WiFi: Californium is a radioactive chemical element first obtained at the University of California at Berkeley in 1950 by bombarding curium with alpha particles. It is the heaviest element produced on Earth, and it is also the most expensive after Antimatter, since obtaining just 1 gram of Californium-252 is worth almost 24 million euros …
What uses does this exotic material have? It can be used to help ignite nuclear reactors, and in the nuclear synthesis of elements of greater mass. And from this year, also to create Wi-Fi signals. Because that’s what this story is about: A type of nuclear Wifi that has been created using nuclear radiation to transmit digital data wirelessly instead of electromagnetic waves. No, this is not something Tony Stark has pulled up his sleeve, but it is true.
Radio waves and mobile phone signals rely on electromagnetic radiation for communication, but in a further advance, engineers from Lancaster University (UK), in collaboration with the Jožef Stefan Institute (Slovenia), succeeded in transfer digitally encoded information wirelessly using “fast neutrons” instead of the usual electromagnetic wave technology.
The researchers measured the spontaneous emission of fast neutrons from californium-252, a radioactive isotope produced in nuclear reactors. Modulated emissions were measured with a detector and recorded on a laptop. And in the experiment several examples of information were successfully sent: A word, the alphabet and a random number selected blindly.
This digital data was “serially encoded in neutron field modulation and the output was decoded on a laptop that retrieved the encoded information on the screen”, achieving what they were looking for: wireless digital information transmission. All transmission tests performed were 100% satisfactory.
Professor Malcolm Joyce of Lancaster University noted that: “We demonstrate the potential of fast neutron radiation as a wireless communication medium for applications where conventional electromagnetic transmission is not feasible or inherently limited.”
According to him, fast neutrons have an advantage over conventional electromagnetic waves, which are considerably weakened when transmitted through materials such as metals.
Possible Uses of Nuclear WiFi: Emergency Scenarios
Since the anti-nuclear energy campaigns of the 70s and 80s, and elements such as nuclear weapons or accidents as sadly iconic as the Chernobyl nuclear plant that are still present, nuclear energy continues to have a bad reputation although today many experts advocate for a mix of renewable and nuclear energy in “climate-friendly nuclear power plants”, in addition to building new ones to guarantee an electricity supply, and that we will not go through the current crisis in which we live, with the price of kilowatt-hour triggered by a fuel energy crisis.
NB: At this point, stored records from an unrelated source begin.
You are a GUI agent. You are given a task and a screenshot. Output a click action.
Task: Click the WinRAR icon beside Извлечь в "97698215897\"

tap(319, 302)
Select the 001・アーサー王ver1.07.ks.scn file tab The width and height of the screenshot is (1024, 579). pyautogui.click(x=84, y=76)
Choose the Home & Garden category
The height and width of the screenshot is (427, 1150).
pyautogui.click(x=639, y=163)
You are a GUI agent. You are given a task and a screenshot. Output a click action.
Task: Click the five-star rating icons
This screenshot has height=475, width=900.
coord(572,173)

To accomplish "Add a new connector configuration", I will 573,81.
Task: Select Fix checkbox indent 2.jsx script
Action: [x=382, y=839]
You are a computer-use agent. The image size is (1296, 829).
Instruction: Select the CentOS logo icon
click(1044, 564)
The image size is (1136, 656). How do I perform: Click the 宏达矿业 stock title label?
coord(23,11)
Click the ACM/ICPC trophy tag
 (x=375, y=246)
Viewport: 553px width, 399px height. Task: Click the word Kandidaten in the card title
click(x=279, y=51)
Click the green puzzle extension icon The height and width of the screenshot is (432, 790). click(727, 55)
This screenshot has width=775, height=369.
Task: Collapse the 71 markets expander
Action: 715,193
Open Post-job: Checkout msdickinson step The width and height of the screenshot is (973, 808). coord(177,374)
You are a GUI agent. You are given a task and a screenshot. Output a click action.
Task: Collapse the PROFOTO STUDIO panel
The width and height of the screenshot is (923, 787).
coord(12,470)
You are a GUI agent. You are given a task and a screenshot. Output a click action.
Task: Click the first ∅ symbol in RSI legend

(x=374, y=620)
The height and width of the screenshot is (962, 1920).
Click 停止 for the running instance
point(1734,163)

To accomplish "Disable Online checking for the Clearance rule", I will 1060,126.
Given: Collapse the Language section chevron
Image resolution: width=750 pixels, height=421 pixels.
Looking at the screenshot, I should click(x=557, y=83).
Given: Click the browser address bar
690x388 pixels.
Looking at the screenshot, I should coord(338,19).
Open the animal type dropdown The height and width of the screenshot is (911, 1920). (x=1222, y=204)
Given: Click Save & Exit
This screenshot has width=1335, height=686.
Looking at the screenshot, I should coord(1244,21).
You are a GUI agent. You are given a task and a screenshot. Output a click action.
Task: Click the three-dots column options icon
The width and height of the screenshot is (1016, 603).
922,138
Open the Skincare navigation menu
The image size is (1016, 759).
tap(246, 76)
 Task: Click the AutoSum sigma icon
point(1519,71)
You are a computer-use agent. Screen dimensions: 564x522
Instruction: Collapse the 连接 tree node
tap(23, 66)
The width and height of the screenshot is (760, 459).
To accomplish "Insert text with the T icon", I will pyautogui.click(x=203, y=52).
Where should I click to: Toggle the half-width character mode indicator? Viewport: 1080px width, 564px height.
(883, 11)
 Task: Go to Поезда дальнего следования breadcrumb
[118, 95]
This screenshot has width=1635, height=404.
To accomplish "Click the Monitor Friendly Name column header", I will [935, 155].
Therefore, a WiFi based on radioactive energy makes us wonder about its need. What uses and advantages can nuclear WiFi have that conventional WiFi cannot?
According to Joyce, it can be applied to increase safety in certain critical scenarios, “such as those related to the integrity of reactor containments and the metal vaults and bulkheads of maritime structures.” A radioactive Wi-Fi can be important to “minimize the number of penetrations made through these metallic structures for the communications wiring”.
Wireless communication more effective than conventional
The use of neutrons for the transmission of information through such structures could “negate the need for such penetrations and is perhaps also relevant for scenarios where limited transmissions are desirable in difficult circumstances, such as for emergency rescue operations.”
Fast neutrons could also be incorporated into mixed-signal electronic systems to get the signal mixed between electrons and neutrons. This could contribute to the requirement to ensure the integrity of the information transfer.